Description of the task => Using the material that follows, output exactly the lines from the one containing "Given: Select the Giải ba number 75991" through the one containing "Viewport: 554px width, 311px height.", with both ends kept.

Records for this task =>
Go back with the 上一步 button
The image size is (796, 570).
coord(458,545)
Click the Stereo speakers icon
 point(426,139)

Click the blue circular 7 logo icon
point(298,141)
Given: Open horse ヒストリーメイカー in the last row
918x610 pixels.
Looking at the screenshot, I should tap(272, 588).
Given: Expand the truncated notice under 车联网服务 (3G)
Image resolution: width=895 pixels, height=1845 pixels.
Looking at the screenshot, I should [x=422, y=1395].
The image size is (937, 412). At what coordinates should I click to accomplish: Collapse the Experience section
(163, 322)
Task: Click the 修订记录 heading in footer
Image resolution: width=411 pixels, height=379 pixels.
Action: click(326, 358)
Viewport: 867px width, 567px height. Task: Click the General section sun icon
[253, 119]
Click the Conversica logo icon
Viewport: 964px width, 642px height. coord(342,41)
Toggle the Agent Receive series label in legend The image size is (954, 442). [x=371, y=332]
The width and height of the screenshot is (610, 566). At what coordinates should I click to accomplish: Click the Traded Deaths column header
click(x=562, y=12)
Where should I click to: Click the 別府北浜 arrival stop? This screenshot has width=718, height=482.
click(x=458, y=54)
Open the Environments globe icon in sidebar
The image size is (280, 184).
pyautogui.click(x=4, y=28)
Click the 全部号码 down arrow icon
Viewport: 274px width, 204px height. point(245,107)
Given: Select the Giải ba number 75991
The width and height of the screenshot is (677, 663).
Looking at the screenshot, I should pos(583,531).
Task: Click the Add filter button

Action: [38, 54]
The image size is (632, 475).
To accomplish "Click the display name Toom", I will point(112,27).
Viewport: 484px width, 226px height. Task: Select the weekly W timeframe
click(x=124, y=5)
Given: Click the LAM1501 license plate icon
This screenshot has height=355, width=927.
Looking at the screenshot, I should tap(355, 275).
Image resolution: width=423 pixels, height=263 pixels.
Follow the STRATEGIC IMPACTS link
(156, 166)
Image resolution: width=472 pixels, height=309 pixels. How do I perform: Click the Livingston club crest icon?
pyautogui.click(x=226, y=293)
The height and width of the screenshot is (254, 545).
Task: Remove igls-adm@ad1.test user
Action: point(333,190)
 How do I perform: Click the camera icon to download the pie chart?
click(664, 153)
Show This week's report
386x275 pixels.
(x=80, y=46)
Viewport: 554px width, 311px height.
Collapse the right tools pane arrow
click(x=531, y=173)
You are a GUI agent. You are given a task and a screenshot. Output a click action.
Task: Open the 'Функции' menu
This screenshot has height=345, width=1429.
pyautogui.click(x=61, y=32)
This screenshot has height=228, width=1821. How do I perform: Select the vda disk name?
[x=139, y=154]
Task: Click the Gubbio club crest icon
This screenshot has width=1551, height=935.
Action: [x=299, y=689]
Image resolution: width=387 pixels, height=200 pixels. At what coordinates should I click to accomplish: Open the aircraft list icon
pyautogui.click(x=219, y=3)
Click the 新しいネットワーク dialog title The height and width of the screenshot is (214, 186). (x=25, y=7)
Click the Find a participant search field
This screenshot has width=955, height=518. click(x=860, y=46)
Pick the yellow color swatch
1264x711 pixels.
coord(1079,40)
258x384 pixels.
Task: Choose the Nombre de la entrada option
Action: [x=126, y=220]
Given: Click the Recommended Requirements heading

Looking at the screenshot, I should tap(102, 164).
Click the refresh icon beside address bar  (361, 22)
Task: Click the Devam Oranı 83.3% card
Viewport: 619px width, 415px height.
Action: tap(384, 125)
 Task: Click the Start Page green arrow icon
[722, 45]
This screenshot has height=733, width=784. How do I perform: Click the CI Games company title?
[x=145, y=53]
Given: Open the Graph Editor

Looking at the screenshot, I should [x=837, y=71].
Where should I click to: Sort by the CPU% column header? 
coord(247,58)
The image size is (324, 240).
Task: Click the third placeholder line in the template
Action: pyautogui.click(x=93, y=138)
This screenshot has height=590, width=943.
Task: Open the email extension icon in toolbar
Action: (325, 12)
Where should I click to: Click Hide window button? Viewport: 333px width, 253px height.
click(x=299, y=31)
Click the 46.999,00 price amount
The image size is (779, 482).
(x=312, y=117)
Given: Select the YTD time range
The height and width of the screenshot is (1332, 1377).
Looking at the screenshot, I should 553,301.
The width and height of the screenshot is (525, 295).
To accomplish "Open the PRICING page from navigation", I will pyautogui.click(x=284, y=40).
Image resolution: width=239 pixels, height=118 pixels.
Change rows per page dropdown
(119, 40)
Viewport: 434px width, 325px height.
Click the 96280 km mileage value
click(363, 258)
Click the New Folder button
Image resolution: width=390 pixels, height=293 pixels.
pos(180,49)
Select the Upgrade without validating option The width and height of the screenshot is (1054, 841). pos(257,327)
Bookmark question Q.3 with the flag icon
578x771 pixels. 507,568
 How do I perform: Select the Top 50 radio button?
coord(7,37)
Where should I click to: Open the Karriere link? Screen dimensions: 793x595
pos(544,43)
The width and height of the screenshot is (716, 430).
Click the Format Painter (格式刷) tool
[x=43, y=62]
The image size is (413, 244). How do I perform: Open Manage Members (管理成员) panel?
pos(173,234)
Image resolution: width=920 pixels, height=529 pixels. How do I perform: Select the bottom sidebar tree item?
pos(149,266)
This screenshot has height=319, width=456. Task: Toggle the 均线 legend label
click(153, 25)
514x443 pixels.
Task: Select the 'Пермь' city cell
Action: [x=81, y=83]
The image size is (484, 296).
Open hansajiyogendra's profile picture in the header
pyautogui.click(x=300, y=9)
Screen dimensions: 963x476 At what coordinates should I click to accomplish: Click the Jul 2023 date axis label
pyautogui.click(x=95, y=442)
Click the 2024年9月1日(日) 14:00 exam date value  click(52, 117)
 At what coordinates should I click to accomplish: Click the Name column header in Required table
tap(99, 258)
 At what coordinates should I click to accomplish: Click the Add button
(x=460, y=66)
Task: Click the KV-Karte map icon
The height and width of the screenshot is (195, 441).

Your response =>
Given: Select the Giải ba number 75991
The width and height of the screenshot is (677, 663).
Looking at the screenshot, I should pos(583,531).
Task: Click the Add filter button

Action: [38, 54]
The image size is (632, 475).
To accomplish "Click the display name Toom", I will point(112,27).
Viewport: 484px width, 226px height. Task: Select the weekly W timeframe
click(x=124, y=5)
Given: Click the LAM1501 license plate icon
This screenshot has height=355, width=927.
Looking at the screenshot, I should tap(355, 275).
Image resolution: width=423 pixels, height=263 pixels.
Follow the STRATEGIC IMPACTS link
(156, 166)
Image resolution: width=472 pixels, height=309 pixels. How do I perform: Click the Livingston club crest icon?
pyautogui.click(x=226, y=293)
The height and width of the screenshot is (254, 545).
Task: Remove igls-adm@ad1.test user
Action: point(333,190)
 How do I perform: Click the camera icon to download the pie chart?
click(664, 153)
Show This week's report
386x275 pixels.
(x=80, y=46)
Viewport: 554px width, 311px height.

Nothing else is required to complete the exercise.